The National Bureau of Statistics said the official non-manufacturing Purchasing Managers' Index (PMI) fell to 53.4 in January from December's 54.6.
Monday's reading was the lowest since December 2008, although it was still above the 50 point level that indicates growth.
The survey is the third in two weeks to show sluggish activity in China, and will affirm expectations that the country's economic growth will soften into 2014.
The tapering of the U.S. Federal Reserve's stimulus has been a negative for emerging markets, and investors have sold stock and currency investments and moved them to developed markets. Signs of slowing or weak activity in China and other major emerging markets are further hastening this shift.
NEW YEAR EFFECT?
The cooling growth in the services sector ahead of the Lunar New Year, China's biggest holiday, echoed a slowdown in its factories and could see investors further pare their exposure to emerging markets.
Over the weekend, a government survey showed growth in Chinese factories slipped to a six-month low in January.
Though some economists cautioned the pull-back in production could be due to factories closing early to celebrate the Lunar New Year holidays, which began last week, others said anemic underlying demand also reduced output.
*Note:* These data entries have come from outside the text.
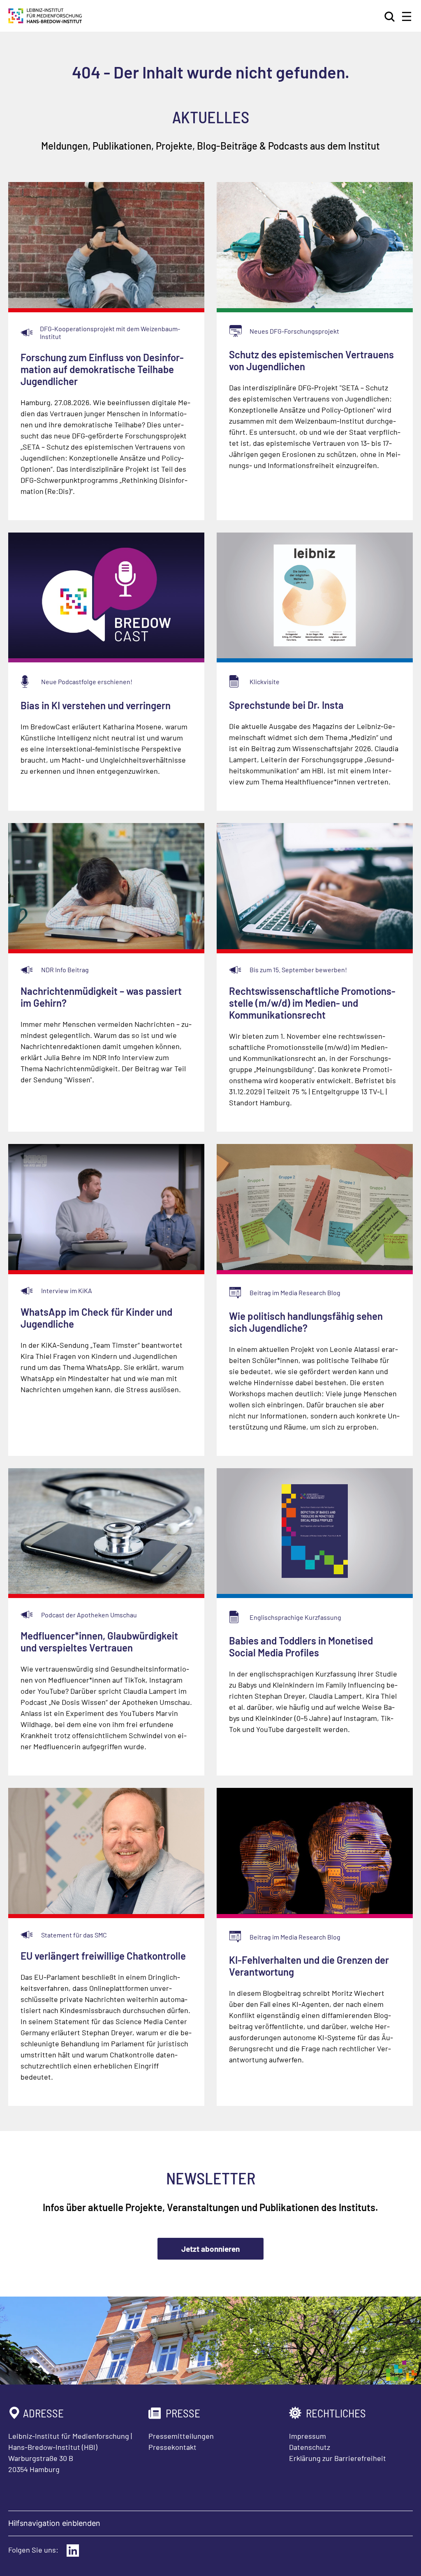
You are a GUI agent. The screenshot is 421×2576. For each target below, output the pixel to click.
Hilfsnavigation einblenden (54, 2523)
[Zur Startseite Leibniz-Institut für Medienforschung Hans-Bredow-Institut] (45, 20)
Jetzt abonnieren (210, 2248)
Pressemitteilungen (181, 2435)
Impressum (307, 2435)
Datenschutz (309, 2446)
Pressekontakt (172, 2446)
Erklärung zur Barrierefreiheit (337, 2458)
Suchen (390, 16)
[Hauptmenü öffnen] (406, 16)
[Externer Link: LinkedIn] (73, 2550)
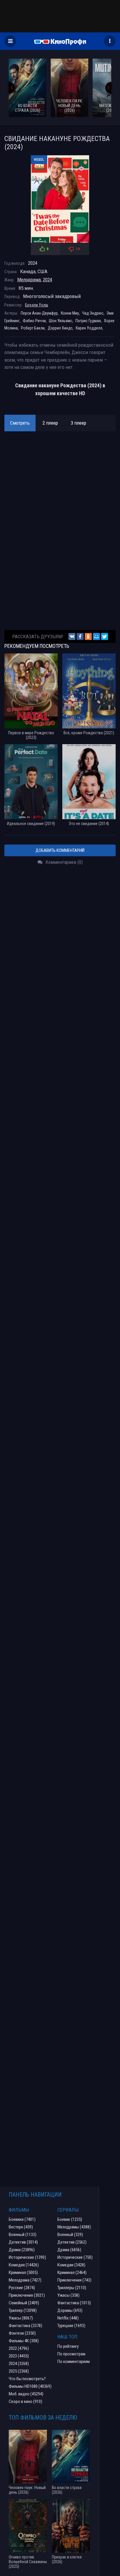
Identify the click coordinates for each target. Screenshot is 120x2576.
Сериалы (68, 2210)
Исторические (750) (75, 2257)
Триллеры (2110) (71, 2287)
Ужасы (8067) (21, 2318)
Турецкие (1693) (71, 2325)
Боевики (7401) (22, 2219)
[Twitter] (104, 636)
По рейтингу (68, 2346)
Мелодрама (29, 279)
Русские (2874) (22, 2287)
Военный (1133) (22, 2234)
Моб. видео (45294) (26, 2394)
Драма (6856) (69, 2249)
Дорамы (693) (69, 2310)
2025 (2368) (19, 2371)
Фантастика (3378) (25, 2325)
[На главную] (60, 41)
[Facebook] (80, 636)
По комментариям (73, 2361)
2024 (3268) (19, 2363)
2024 (47, 279)
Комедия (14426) (24, 2265)
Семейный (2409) (24, 2302)
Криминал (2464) (72, 2272)
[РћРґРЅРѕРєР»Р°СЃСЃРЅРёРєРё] (88, 636)
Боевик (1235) (69, 2219)
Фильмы (19, 2210)
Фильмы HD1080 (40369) (30, 2386)
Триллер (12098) (23, 2310)
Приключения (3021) (27, 2295)
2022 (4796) (19, 2348)
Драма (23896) (22, 2249)
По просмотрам (71, 2354)
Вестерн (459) (21, 2227)
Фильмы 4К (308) (24, 2340)
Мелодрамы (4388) (74, 2227)
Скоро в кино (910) (25, 2401)
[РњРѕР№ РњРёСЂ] (96, 636)
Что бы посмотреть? (27, 2378)
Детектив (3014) (23, 2242)
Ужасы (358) (68, 2295)
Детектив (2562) (72, 2242)
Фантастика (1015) (74, 2302)
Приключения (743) (74, 2280)
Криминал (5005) (23, 2272)
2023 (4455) (19, 2356)
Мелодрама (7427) (25, 2280)
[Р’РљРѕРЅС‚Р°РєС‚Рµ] (71, 636)
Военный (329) (70, 2234)
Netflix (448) (68, 2318)
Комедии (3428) (71, 2265)
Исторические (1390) (27, 2257)
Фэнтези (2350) (22, 2333)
Monday's data showed moderating confidence among service providers, with the business expectations sub-index fell to 58.1 from December's 58.7, the lowest reading since February 2009.
Firms also drew slightly less business in January. A new orders sub-index nudged down to 50.9 from December's 51.
Retailers and the air and rail transport sectors had strong months, with output sub-indices for all three above 60, while a drop below 50 points indicated a contraction in the real estate sector.
Slowing activity was accompanied by moderating price pressures. The sub-index for input prices fell to an eight-month low of 54.5, and the index for prices charged dropped to 50.1.
Analysts polled by Reuters expect China's economy to grow 7.4 percent in 2014, slightly slower than last year's 7.7 percent expansion and the weakest in 24 years.